**YOUR OBJECTIVE**
Leaving out all pictures, return exactly the lines from the one that contains "The width and height of the screenshot is (766, 723)." through the end of the data below.

Start of EXERCISE INPUT

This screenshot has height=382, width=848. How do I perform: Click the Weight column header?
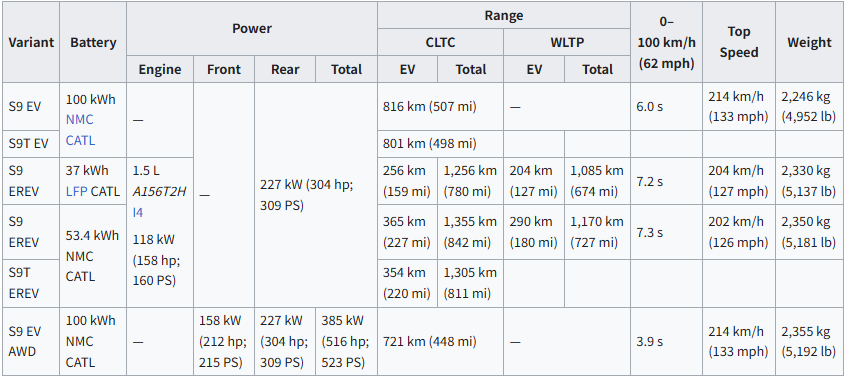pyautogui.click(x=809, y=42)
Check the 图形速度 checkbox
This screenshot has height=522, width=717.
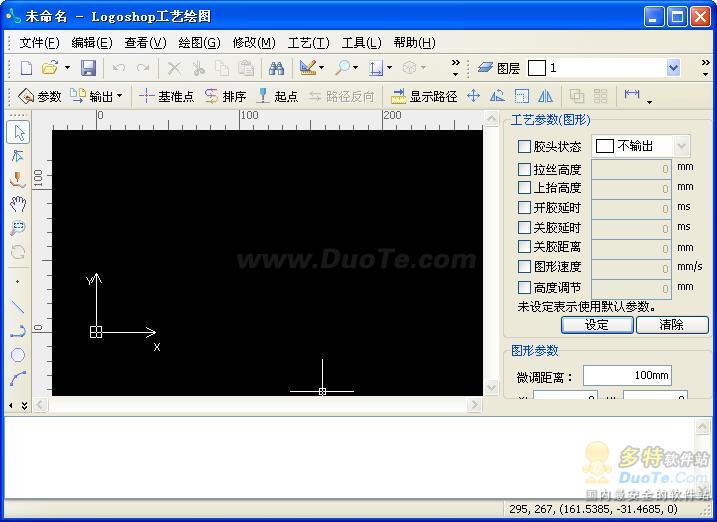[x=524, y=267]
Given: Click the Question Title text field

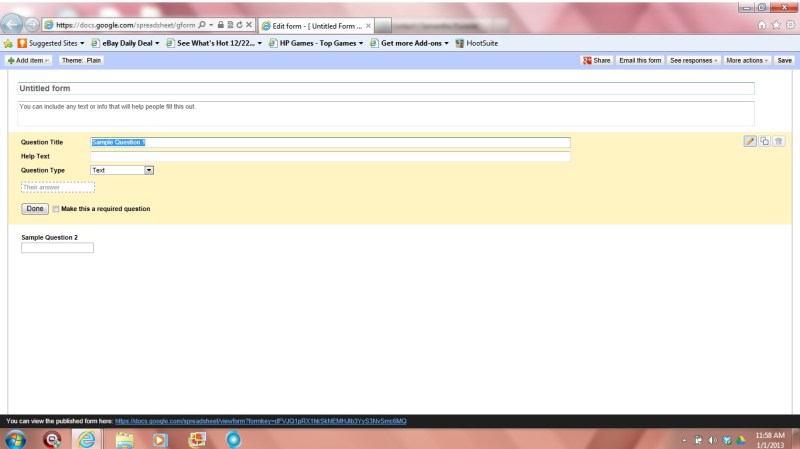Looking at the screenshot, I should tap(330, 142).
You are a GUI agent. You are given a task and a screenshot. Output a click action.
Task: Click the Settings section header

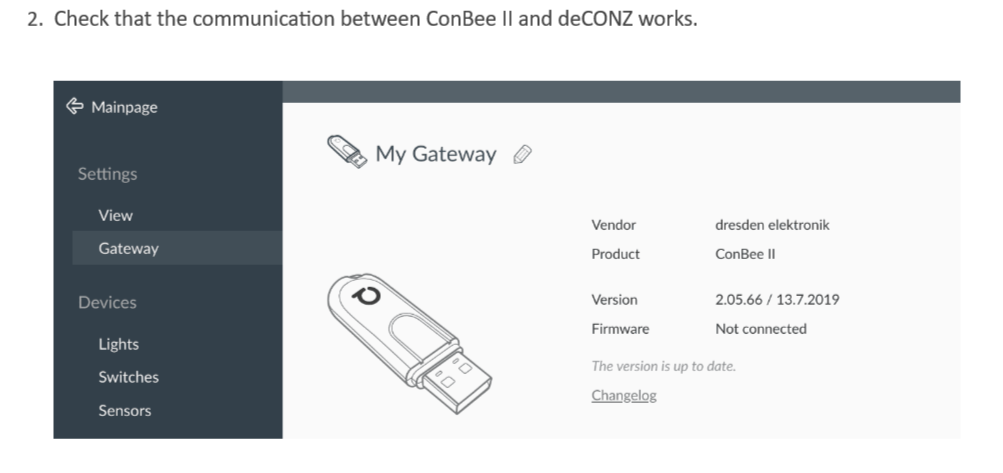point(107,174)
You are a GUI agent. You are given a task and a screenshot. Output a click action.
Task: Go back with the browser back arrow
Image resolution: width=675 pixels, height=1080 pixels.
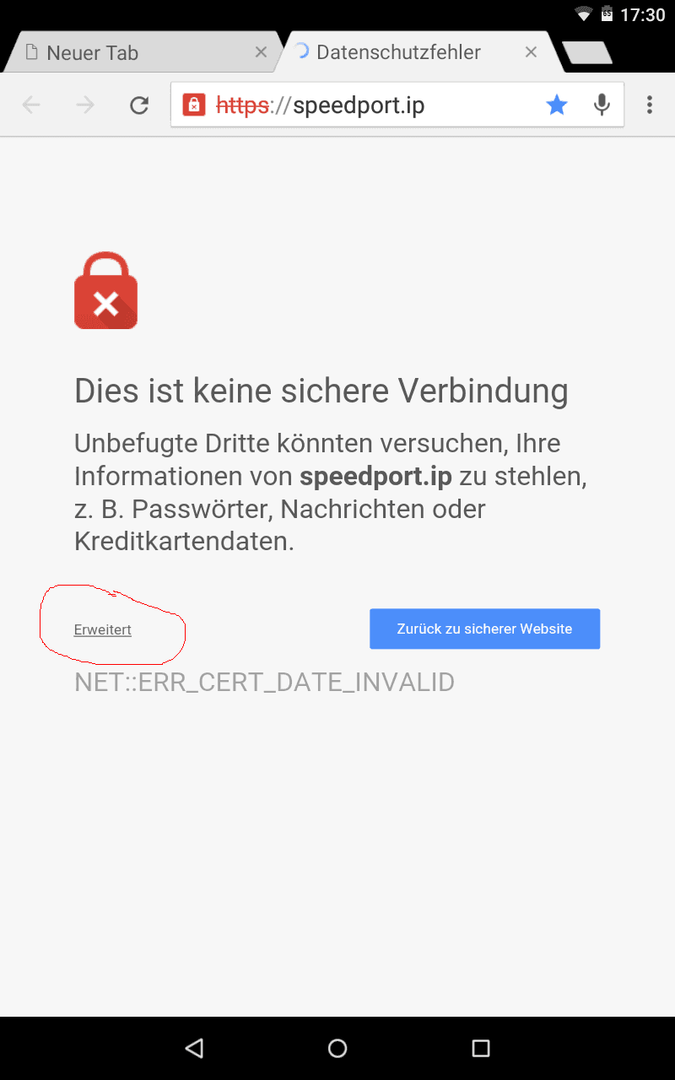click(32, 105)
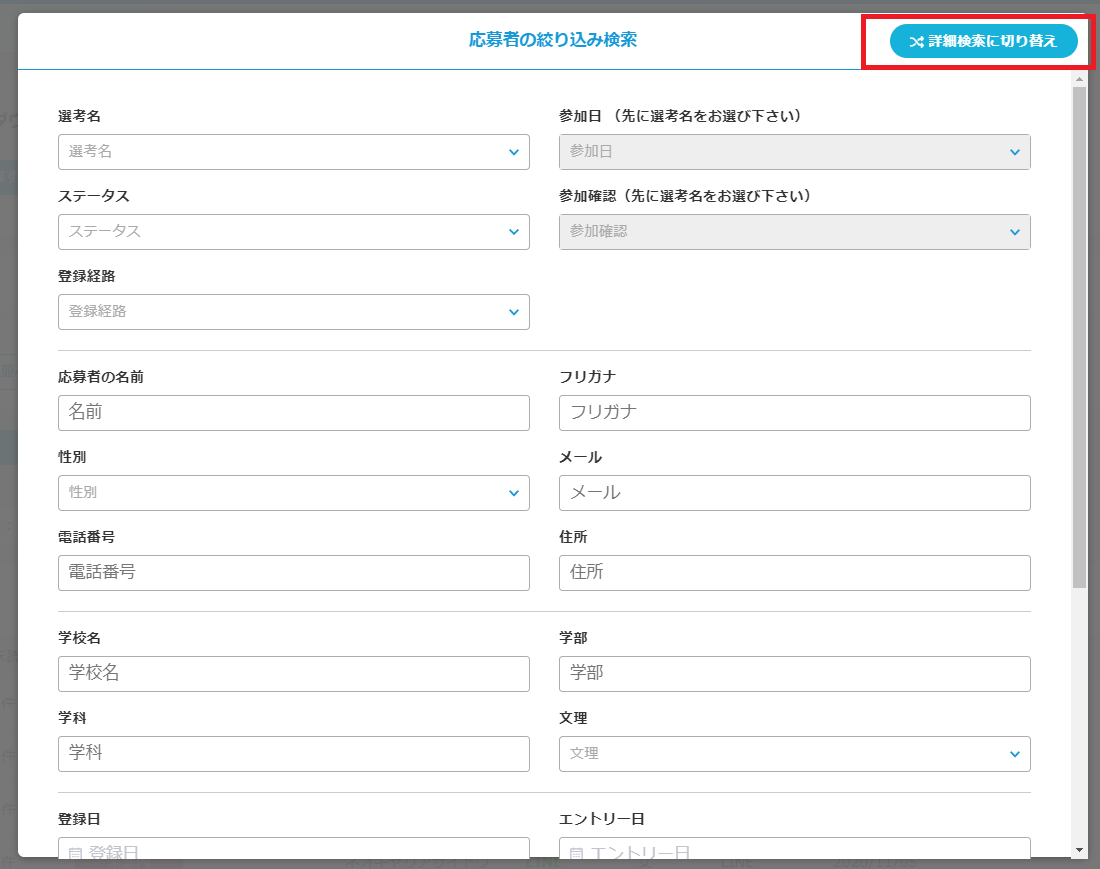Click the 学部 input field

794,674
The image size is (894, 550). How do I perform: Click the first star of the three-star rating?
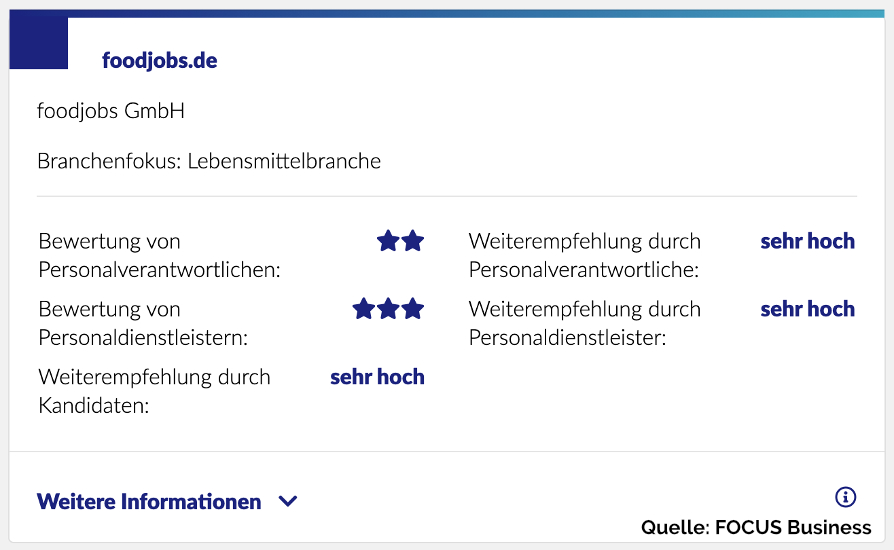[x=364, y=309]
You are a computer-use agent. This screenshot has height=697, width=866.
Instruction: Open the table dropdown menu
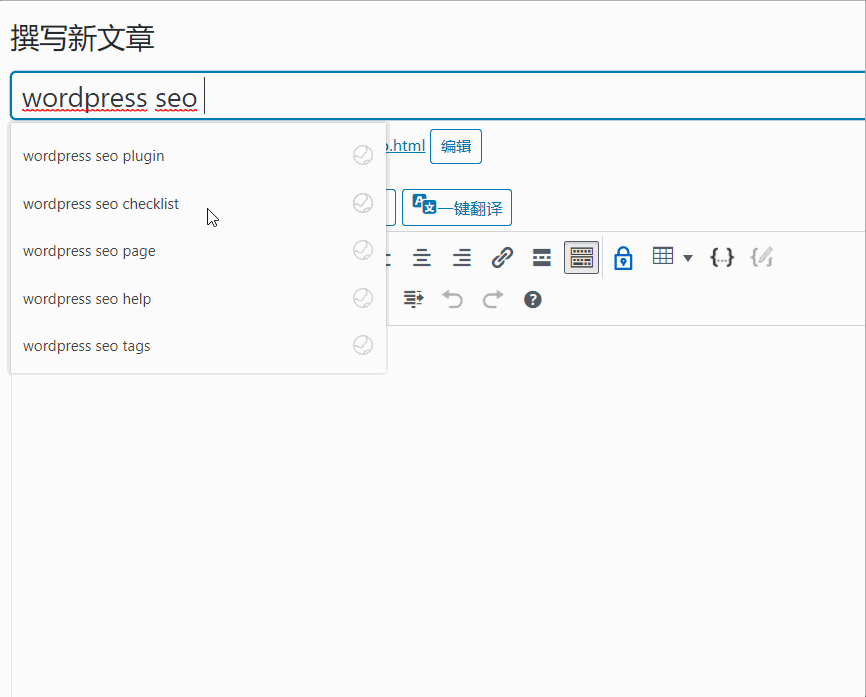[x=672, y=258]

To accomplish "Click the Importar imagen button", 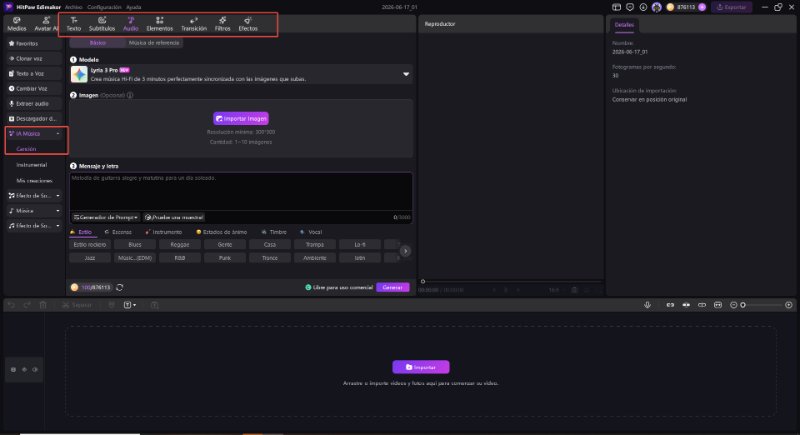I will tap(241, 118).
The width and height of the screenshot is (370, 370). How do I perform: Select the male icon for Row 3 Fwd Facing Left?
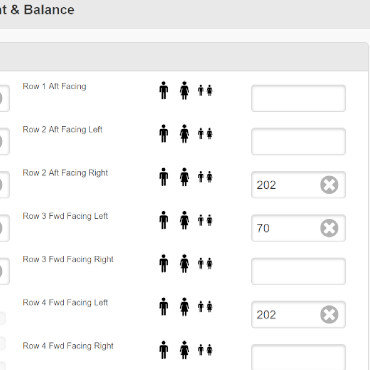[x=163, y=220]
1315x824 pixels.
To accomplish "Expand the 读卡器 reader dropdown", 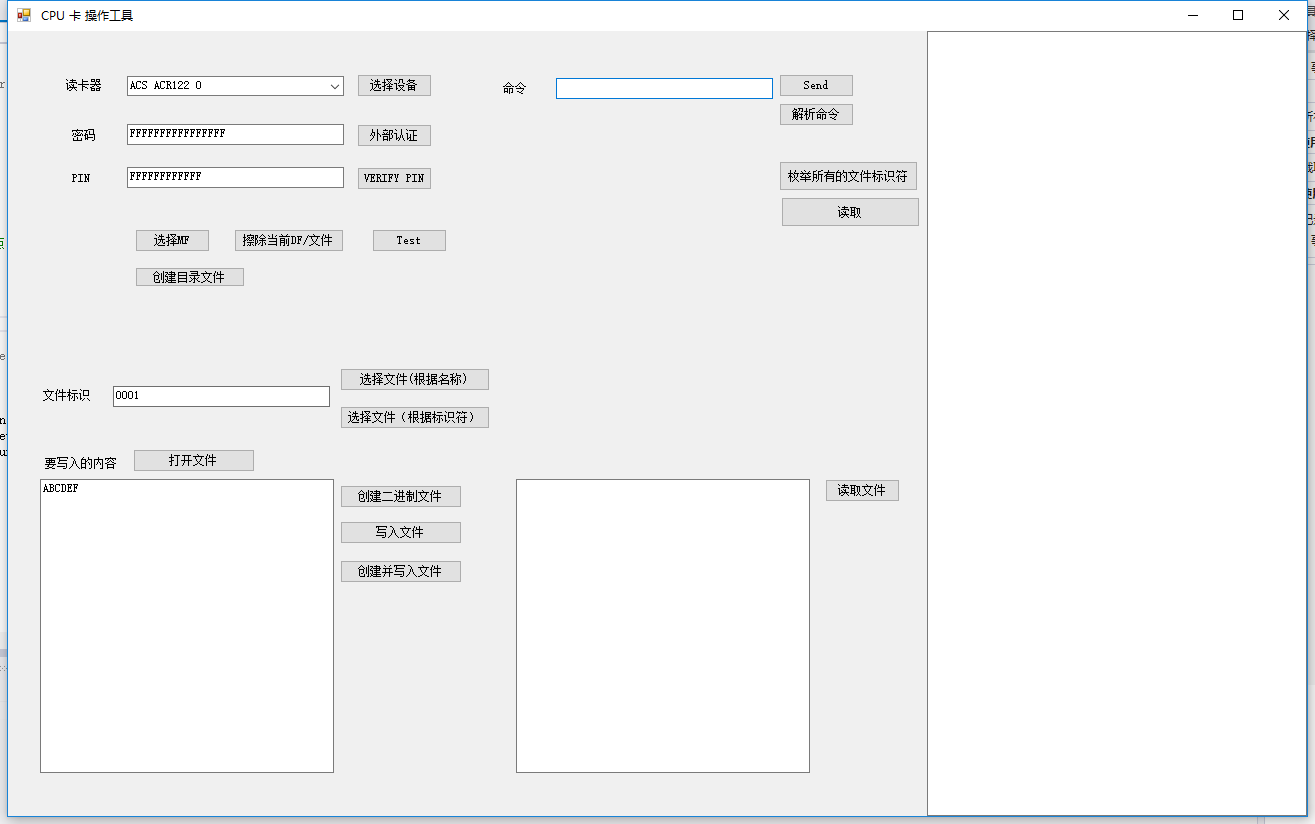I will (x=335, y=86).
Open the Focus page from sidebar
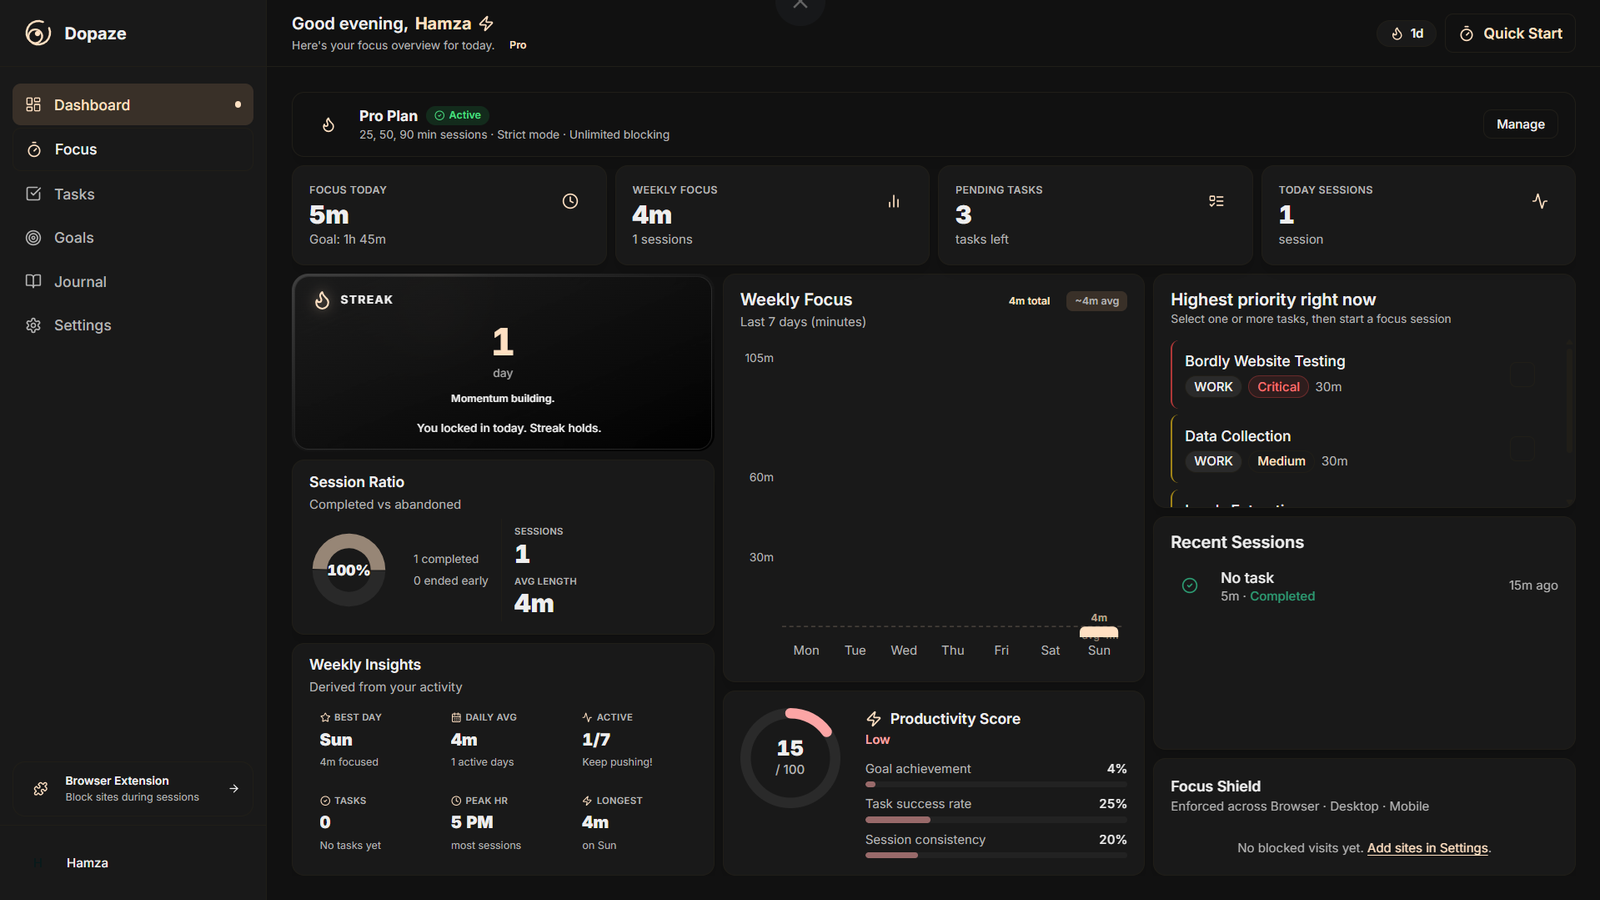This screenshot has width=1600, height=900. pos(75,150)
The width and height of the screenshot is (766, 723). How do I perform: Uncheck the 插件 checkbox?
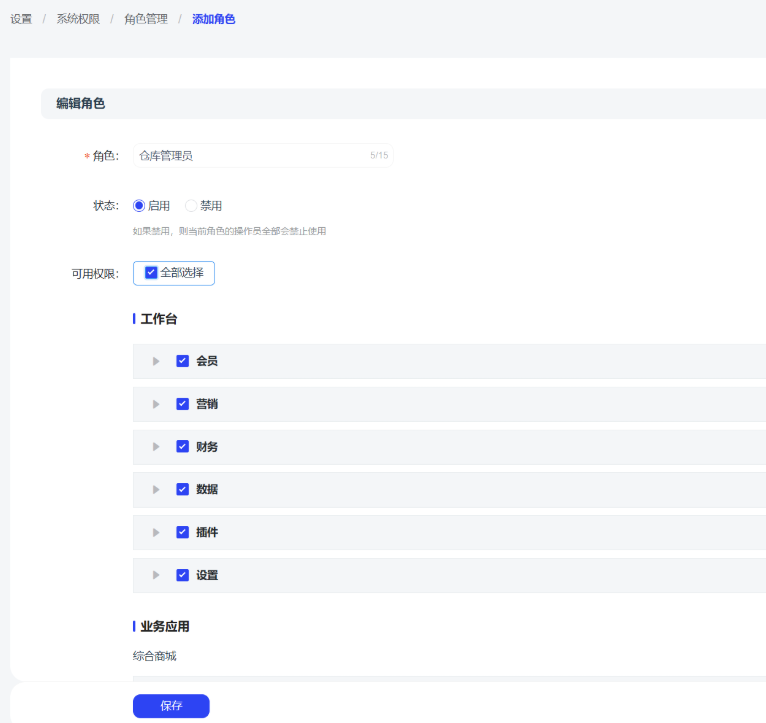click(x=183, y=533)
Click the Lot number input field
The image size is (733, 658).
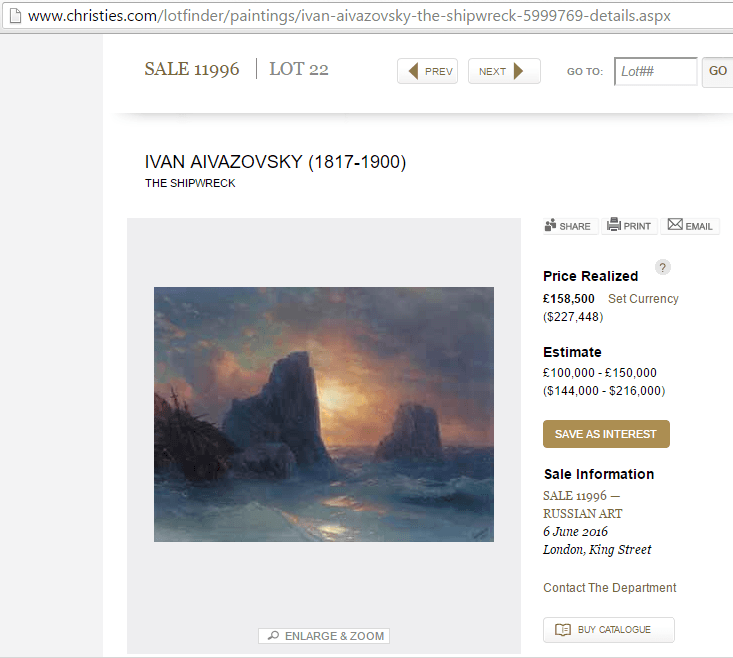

End of EXERCISE INPUT

**WORKED SOLUTION**
The width and height of the screenshot is (766, 723). How do I perform: Uncheck the 插件 checkbox?
click(x=183, y=533)
Click the Lot number input field
The image size is (733, 658).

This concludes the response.